(Document passage Opens)

Technology gave us the tools. But it also gave clients the illusion that those tools are the job. They’re not.

Filmmaker? Videographer? Just Don’t Forget to Hit Record

Tech has also blurred the line between filmmaker and videographer. And I say this with nothing but respect — because I’ve worked with some wildly talented people in both camps.

A videographer is usually a one-person crew. They shoot, light, record, edit, deliver. They’re the Swiss Army knives of production — perfect for fast, scrappy, efficient content.

A filmmaker, especially in the commercial space, operates more like a conductor. Their job is to guide performance, tone, pacing, and vision — while collaborating with experts across departments to pull it all off. It’s less about juggling, more about orchestration.

Can someone be both? Yep. But they’re the exception — not the industry standard. I’m not a videographer, and I know that about myself.

(Document passage Closes)
(Records provided Opens)

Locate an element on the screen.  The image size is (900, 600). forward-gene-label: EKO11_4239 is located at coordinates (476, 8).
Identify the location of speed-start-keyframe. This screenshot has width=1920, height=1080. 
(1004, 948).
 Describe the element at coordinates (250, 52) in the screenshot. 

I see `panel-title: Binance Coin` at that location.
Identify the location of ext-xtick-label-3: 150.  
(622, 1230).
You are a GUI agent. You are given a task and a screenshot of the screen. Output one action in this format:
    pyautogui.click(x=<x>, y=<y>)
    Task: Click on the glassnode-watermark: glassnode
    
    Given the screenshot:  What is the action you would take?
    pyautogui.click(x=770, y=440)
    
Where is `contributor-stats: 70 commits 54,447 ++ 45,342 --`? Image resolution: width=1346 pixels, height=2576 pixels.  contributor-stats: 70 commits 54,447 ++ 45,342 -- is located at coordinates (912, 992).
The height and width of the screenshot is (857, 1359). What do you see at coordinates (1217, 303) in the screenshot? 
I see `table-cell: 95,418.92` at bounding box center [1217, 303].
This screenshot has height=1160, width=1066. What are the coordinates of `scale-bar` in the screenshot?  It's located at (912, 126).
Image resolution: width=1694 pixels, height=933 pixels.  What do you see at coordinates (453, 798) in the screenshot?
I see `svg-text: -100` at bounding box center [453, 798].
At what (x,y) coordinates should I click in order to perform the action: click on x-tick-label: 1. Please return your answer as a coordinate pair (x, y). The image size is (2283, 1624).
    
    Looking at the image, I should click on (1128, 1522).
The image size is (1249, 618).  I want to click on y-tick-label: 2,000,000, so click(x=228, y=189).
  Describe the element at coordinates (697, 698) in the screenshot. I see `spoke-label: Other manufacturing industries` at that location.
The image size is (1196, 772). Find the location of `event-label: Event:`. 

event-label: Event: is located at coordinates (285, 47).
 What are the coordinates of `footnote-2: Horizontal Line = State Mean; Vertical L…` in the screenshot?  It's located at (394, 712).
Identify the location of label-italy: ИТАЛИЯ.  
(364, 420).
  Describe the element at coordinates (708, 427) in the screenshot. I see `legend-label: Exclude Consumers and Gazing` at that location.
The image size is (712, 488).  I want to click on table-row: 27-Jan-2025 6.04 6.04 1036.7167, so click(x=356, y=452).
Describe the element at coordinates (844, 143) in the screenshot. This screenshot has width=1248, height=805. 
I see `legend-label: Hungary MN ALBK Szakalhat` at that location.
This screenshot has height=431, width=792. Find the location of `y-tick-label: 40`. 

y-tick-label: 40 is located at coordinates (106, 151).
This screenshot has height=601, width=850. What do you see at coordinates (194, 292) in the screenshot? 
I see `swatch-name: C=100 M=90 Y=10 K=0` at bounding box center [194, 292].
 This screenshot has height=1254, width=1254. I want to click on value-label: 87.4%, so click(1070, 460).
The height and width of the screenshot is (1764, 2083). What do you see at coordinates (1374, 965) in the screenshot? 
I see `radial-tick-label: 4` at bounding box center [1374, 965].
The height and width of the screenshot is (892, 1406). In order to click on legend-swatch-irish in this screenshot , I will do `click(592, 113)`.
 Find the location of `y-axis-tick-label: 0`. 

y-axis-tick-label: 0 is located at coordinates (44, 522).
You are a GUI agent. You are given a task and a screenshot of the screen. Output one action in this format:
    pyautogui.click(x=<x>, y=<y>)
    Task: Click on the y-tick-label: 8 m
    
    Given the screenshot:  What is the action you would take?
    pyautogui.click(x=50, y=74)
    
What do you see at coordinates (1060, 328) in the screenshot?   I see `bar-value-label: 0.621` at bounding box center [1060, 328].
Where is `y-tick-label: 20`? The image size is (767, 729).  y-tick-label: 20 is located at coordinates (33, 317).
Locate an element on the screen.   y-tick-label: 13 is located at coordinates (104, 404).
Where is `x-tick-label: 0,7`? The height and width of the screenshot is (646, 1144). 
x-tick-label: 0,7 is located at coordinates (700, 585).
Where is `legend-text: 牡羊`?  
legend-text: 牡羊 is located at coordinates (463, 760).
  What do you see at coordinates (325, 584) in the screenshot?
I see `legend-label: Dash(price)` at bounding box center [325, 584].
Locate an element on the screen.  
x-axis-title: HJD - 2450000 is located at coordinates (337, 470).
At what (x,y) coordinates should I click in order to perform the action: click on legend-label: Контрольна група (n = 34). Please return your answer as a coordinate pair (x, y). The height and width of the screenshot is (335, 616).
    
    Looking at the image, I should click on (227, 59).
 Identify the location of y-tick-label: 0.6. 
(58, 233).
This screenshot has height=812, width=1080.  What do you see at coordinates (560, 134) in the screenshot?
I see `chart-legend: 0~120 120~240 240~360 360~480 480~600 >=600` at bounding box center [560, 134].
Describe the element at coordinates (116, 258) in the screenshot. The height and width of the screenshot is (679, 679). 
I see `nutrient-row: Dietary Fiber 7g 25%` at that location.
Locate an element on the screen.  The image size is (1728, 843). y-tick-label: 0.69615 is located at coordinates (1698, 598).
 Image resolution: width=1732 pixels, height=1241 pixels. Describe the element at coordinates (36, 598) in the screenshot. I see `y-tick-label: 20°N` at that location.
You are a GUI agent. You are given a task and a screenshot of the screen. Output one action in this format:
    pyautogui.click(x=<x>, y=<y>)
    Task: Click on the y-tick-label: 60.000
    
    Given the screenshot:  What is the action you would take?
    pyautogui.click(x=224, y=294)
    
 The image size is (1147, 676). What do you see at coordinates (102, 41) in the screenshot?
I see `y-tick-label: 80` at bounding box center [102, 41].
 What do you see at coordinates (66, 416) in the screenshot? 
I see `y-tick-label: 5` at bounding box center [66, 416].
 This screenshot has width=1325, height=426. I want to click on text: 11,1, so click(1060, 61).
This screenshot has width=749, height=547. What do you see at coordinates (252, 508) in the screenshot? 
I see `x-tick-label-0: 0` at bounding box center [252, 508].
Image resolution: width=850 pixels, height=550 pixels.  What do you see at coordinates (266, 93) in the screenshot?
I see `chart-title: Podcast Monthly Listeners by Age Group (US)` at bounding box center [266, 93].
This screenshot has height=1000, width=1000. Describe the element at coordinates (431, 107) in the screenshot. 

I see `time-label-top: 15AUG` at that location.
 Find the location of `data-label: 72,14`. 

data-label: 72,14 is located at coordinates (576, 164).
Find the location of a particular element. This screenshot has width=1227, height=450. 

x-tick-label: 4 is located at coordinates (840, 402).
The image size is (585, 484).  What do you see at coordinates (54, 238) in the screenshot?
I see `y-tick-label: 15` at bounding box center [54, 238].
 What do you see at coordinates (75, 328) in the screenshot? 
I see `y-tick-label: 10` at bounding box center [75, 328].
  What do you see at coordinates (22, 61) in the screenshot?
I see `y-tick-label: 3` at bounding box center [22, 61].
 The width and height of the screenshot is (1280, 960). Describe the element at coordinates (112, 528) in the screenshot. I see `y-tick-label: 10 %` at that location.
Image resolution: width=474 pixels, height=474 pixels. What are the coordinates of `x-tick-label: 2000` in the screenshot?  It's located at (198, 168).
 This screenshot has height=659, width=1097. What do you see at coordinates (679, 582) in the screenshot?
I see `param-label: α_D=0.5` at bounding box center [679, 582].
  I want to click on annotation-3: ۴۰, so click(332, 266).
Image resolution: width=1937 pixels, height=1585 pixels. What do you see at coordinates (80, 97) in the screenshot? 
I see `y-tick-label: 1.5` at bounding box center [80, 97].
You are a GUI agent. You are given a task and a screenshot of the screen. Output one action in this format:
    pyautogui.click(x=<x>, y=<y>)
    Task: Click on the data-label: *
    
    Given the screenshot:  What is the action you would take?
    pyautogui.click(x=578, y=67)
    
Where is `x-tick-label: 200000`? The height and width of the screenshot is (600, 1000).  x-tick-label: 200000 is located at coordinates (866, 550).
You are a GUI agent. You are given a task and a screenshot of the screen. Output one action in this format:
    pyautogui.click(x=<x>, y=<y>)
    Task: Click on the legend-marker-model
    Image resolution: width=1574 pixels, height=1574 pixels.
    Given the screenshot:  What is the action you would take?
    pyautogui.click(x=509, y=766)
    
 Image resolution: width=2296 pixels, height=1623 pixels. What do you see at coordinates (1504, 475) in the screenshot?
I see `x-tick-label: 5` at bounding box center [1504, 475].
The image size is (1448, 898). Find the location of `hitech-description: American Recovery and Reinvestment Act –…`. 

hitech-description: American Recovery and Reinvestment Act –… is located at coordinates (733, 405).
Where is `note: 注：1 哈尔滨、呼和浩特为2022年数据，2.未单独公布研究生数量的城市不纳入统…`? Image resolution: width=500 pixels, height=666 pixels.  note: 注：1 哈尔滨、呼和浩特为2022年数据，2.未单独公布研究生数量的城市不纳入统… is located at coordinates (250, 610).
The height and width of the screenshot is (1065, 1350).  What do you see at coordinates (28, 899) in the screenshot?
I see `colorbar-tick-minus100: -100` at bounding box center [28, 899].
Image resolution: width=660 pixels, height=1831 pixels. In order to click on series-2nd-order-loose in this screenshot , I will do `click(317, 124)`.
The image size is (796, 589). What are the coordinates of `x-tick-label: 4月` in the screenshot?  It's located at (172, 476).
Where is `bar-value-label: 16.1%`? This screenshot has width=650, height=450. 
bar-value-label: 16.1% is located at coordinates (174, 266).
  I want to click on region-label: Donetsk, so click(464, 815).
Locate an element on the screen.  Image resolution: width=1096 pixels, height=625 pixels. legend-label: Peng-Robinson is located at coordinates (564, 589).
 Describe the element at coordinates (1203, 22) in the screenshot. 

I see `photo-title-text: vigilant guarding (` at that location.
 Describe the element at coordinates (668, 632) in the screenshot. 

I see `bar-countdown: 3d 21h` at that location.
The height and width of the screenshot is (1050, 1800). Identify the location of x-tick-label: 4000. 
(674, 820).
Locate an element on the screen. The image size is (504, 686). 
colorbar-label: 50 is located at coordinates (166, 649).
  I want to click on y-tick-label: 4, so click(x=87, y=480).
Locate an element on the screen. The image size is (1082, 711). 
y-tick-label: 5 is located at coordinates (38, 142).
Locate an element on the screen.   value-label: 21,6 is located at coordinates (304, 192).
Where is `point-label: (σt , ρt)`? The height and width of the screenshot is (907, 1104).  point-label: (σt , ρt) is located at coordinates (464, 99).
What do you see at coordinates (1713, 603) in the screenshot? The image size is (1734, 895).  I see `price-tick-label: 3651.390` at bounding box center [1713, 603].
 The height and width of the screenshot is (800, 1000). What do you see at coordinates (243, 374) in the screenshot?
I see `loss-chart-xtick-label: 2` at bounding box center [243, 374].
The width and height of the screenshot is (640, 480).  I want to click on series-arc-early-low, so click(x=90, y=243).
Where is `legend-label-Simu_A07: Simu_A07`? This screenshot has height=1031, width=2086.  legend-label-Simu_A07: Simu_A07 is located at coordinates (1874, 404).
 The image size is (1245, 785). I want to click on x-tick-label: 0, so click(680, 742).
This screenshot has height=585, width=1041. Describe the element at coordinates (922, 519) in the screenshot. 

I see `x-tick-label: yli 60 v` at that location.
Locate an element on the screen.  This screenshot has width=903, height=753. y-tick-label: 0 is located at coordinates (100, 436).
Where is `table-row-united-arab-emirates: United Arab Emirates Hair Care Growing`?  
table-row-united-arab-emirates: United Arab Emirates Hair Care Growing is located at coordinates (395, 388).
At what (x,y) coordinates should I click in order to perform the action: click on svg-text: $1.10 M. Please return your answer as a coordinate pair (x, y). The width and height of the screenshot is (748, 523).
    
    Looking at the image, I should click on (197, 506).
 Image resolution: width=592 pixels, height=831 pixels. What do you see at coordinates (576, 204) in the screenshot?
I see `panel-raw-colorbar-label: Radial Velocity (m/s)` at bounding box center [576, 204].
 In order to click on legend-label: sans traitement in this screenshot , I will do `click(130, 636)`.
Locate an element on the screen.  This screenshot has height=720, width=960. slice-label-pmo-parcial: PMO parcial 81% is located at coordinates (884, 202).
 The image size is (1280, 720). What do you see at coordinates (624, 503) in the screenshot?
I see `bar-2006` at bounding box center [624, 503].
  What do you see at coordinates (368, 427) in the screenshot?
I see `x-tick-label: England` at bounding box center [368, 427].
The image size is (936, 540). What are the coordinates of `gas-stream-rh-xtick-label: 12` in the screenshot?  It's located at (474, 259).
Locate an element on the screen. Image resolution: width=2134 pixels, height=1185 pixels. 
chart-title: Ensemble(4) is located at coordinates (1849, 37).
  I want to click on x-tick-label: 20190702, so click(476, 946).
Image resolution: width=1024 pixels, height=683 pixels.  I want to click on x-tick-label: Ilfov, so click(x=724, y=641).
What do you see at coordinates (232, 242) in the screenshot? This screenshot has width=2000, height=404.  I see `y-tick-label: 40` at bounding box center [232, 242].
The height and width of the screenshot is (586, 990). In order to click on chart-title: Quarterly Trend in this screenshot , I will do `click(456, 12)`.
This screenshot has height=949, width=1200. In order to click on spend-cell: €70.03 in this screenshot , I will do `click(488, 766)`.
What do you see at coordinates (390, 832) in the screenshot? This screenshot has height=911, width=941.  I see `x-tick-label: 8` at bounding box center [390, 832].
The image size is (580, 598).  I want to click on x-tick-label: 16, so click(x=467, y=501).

(Records provided Closes)

Problem requirements ::
Answer these from the passage on filmmakers and videographers:
(a) What illusion does technology give clients about the tools?
(b) What are videographers called in the passage?
(c) Who does a filmmaker in the commercial space operate more like?

Response to this task ::
(a) The illusion that the tools are the job.
(b) The Swiss Army knives of production.
(c) A conductor.